> [Task to carry out]:
Take the records below and extract, word for word, the lines from the one containing "Screen dimensions: 670x331" through the final line, inclusive. Omit pictures.

Segment Open

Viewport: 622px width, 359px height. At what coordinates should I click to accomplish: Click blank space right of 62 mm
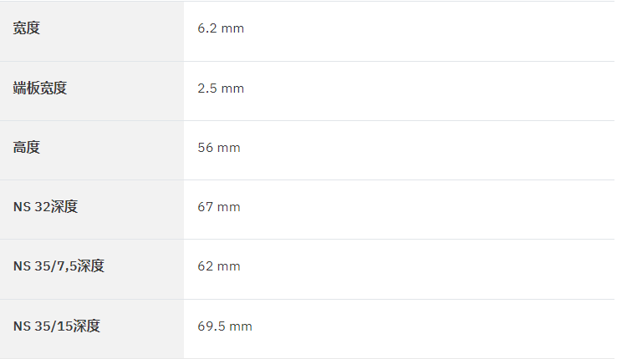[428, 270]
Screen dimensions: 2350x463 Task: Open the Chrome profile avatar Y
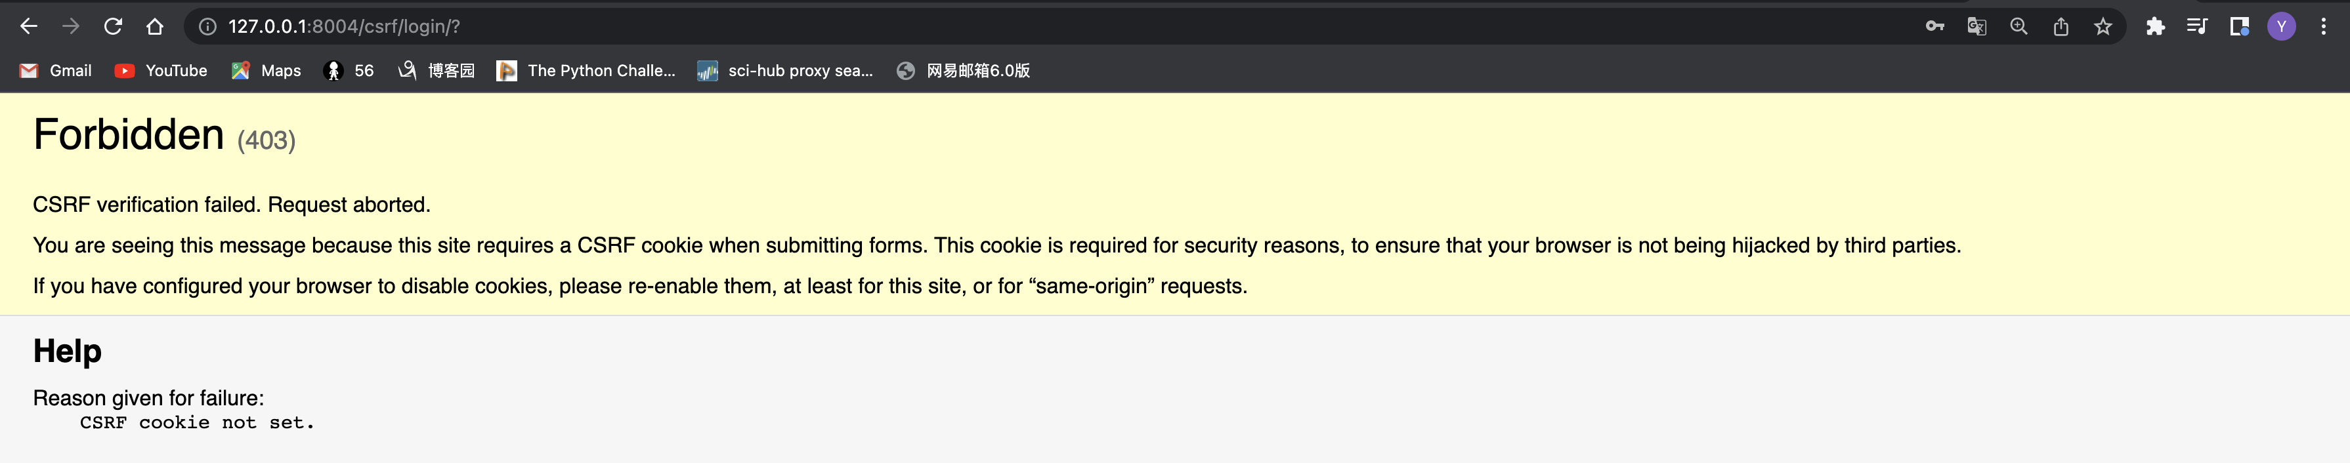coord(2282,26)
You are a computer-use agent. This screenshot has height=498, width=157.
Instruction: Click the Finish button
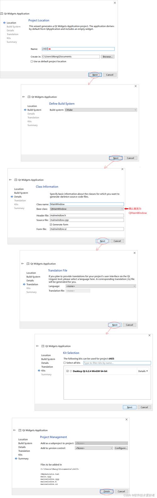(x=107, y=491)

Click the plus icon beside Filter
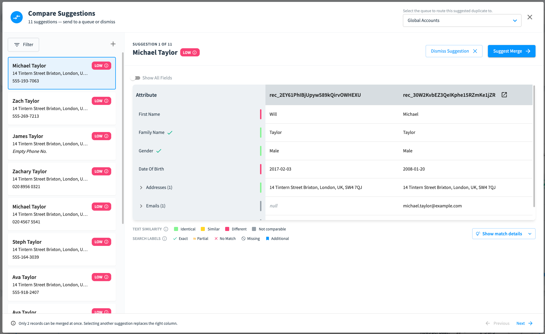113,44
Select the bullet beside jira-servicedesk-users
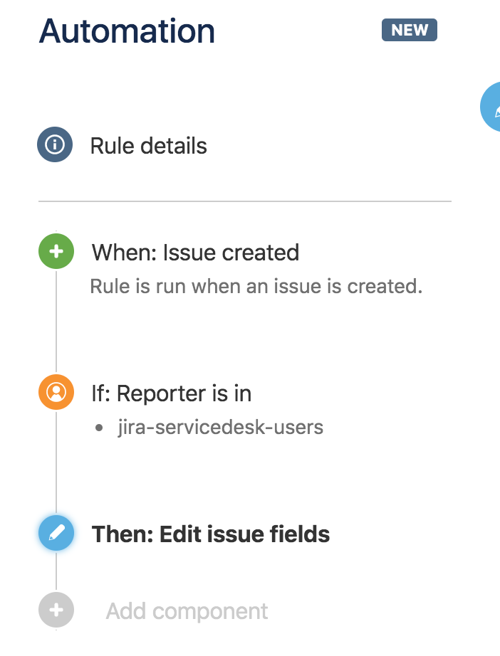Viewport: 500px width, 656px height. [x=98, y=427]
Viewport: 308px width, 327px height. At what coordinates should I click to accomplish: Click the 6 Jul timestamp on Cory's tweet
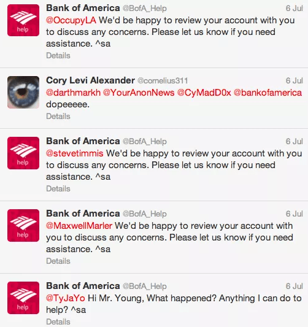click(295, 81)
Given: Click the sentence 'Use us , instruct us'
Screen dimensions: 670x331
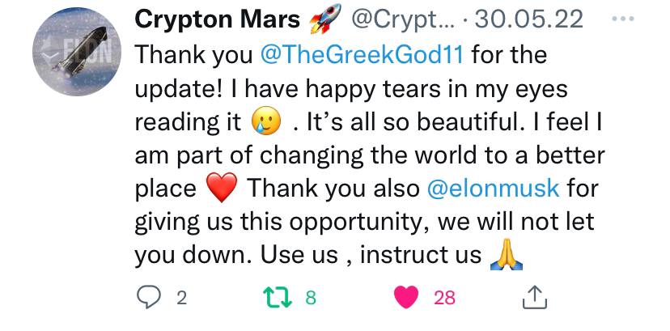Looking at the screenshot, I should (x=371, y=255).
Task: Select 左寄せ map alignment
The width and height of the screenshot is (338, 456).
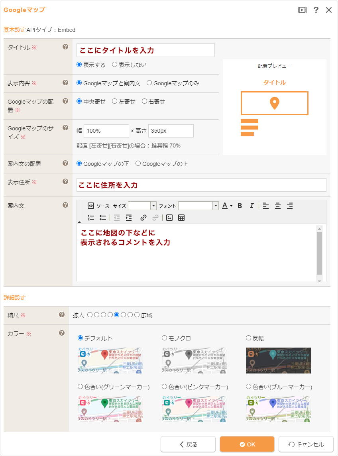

Segment Closed

> [Exercise solution]:
Screen dimensions: 670x331
Looking at the screenshot, I should (x=371, y=255).
Task: Select 左寄せ map alignment
The width and height of the screenshot is (338, 456).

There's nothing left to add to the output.